_Instructions for the task_
Beginning with the line that holds "Accept (2473, 1408)", set down each line of the data below through the very last, exactly as given, and nothing beyond that.

_Data to examine_
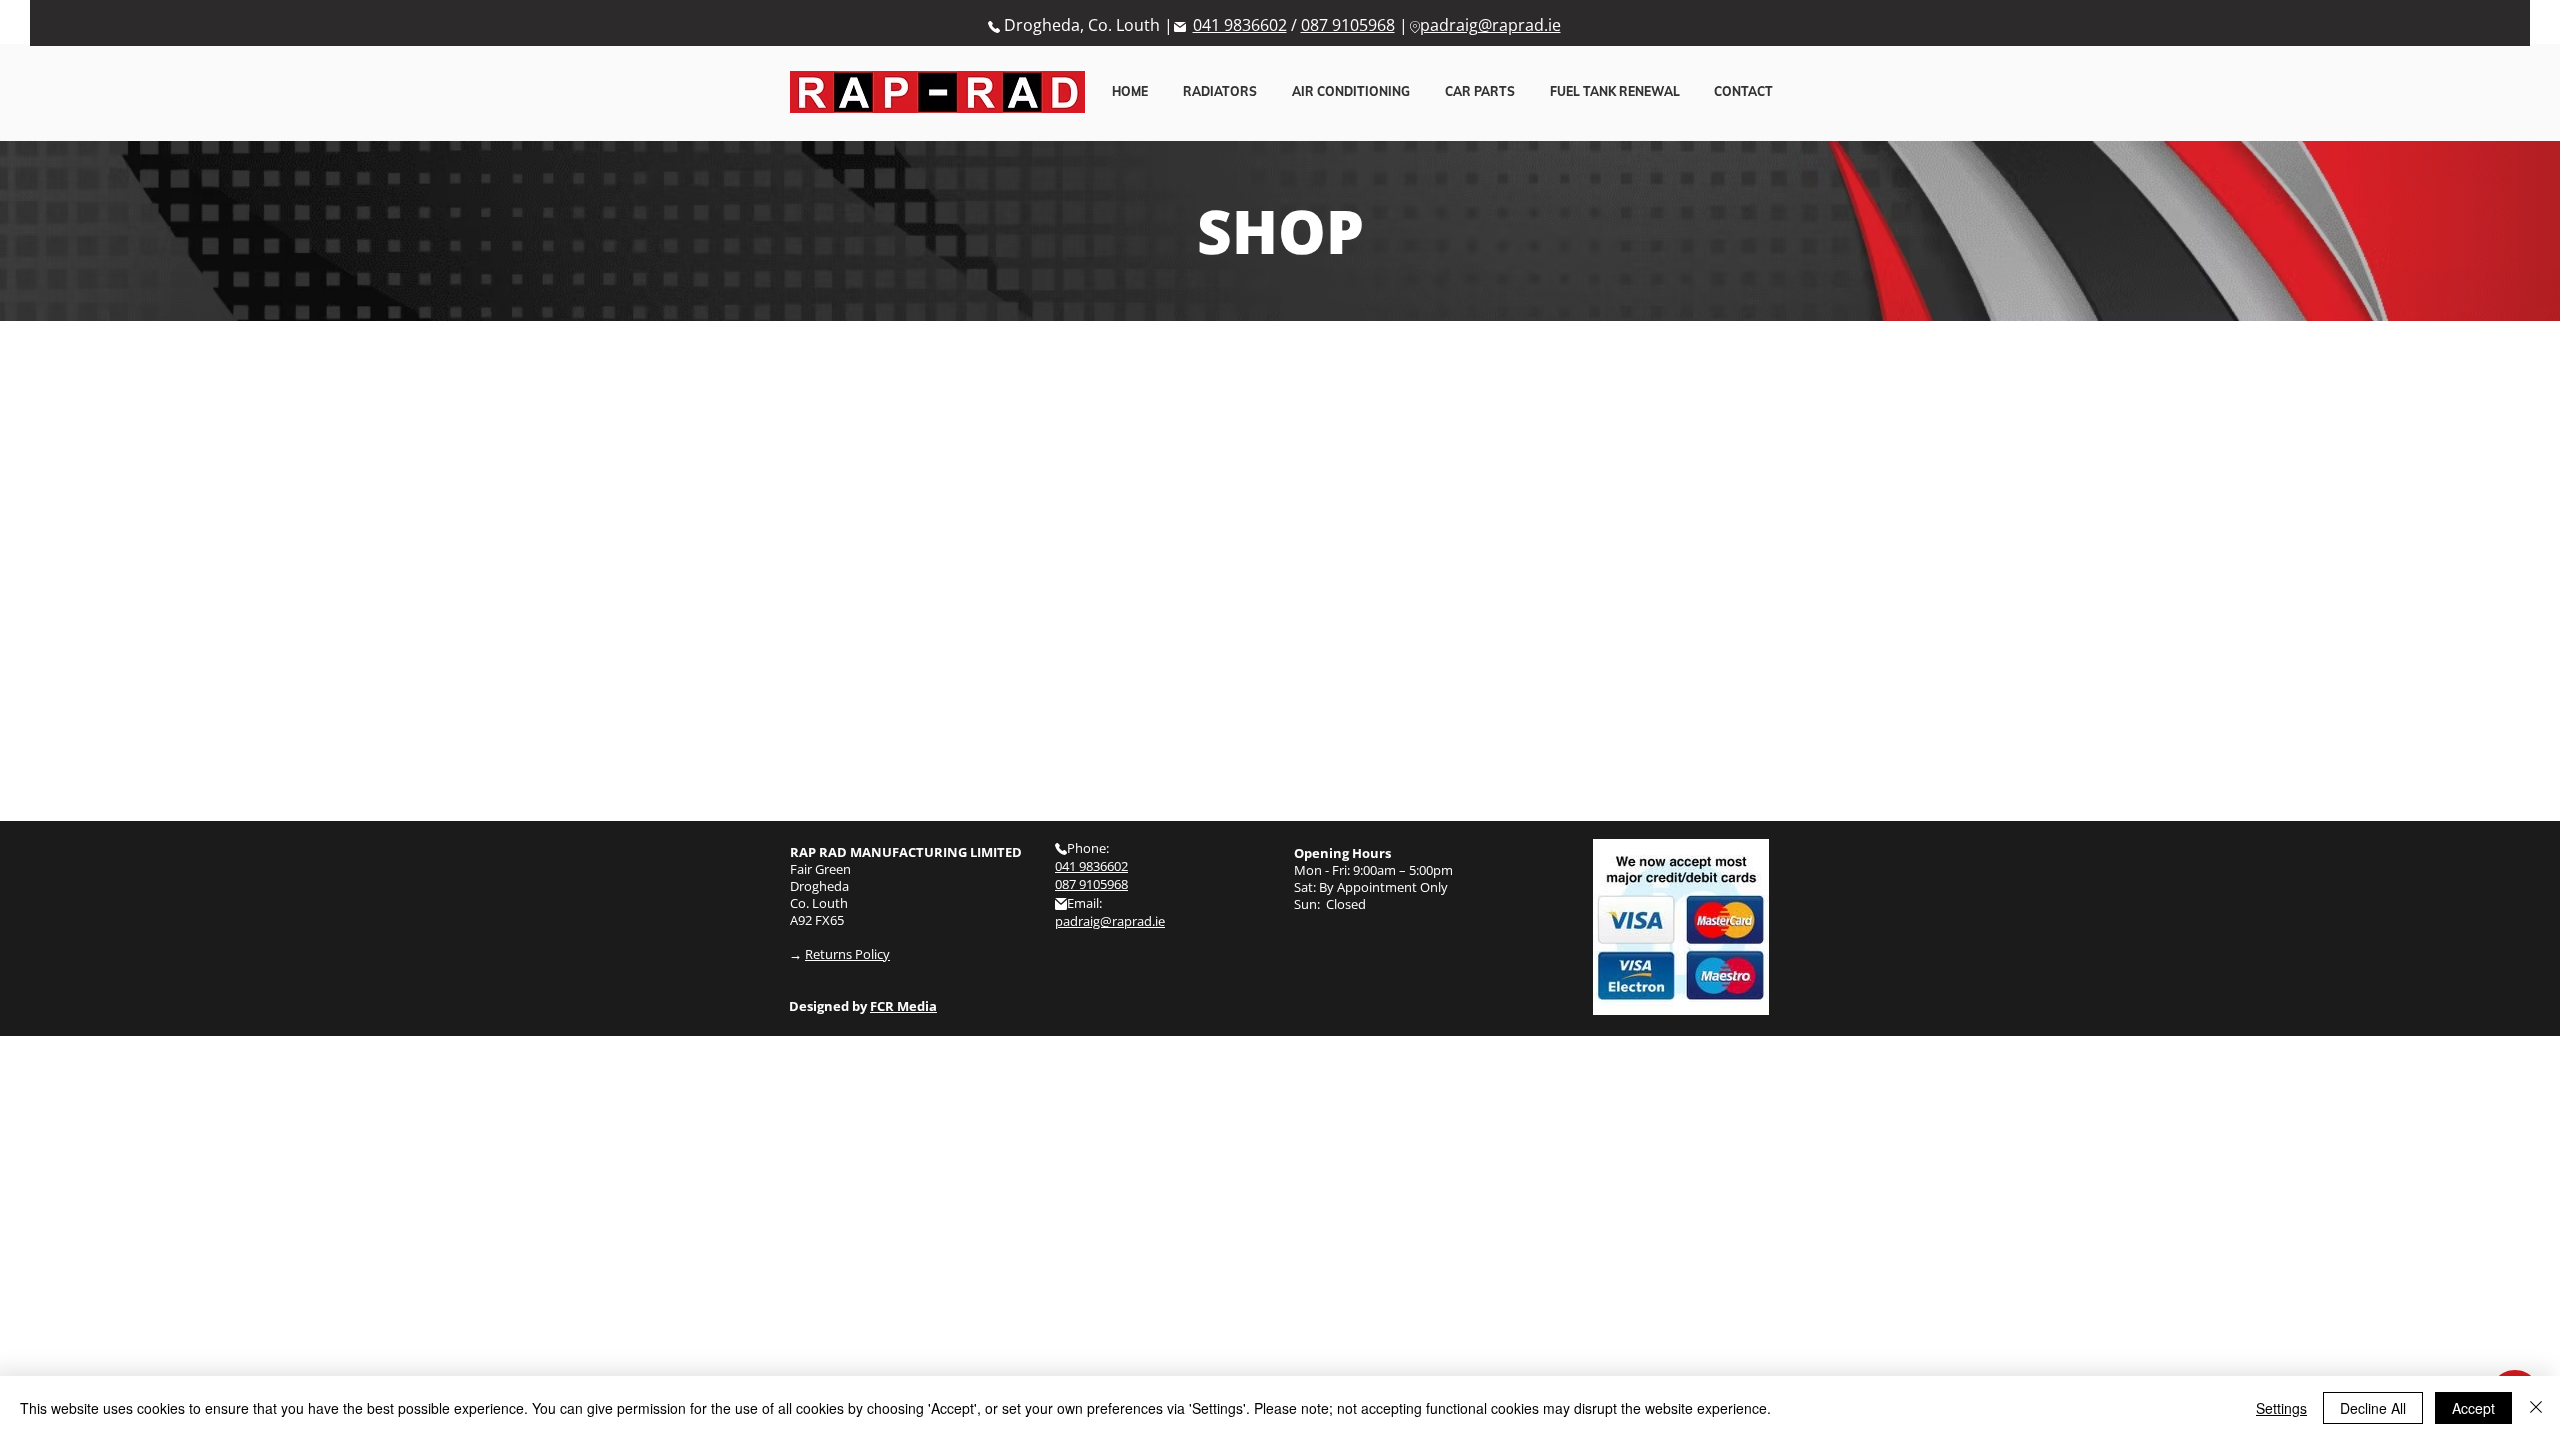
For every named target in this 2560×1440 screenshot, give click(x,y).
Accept (2473, 1408)
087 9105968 (1348, 25)
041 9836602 (1240, 25)
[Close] (2536, 1408)
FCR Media (903, 1006)
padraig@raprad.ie (1490, 25)
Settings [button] (2281, 1408)
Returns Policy (847, 954)
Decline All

_Result_
Accept (2473, 1408)
087 9105968 (1348, 25)
041 9836602 (1240, 25)
[Close] (2536, 1408)
FCR Media (903, 1006)
padraig@raprad.ie (1490, 25)
Settings [button] (2281, 1408)
Returns Policy (847, 954)
Decline All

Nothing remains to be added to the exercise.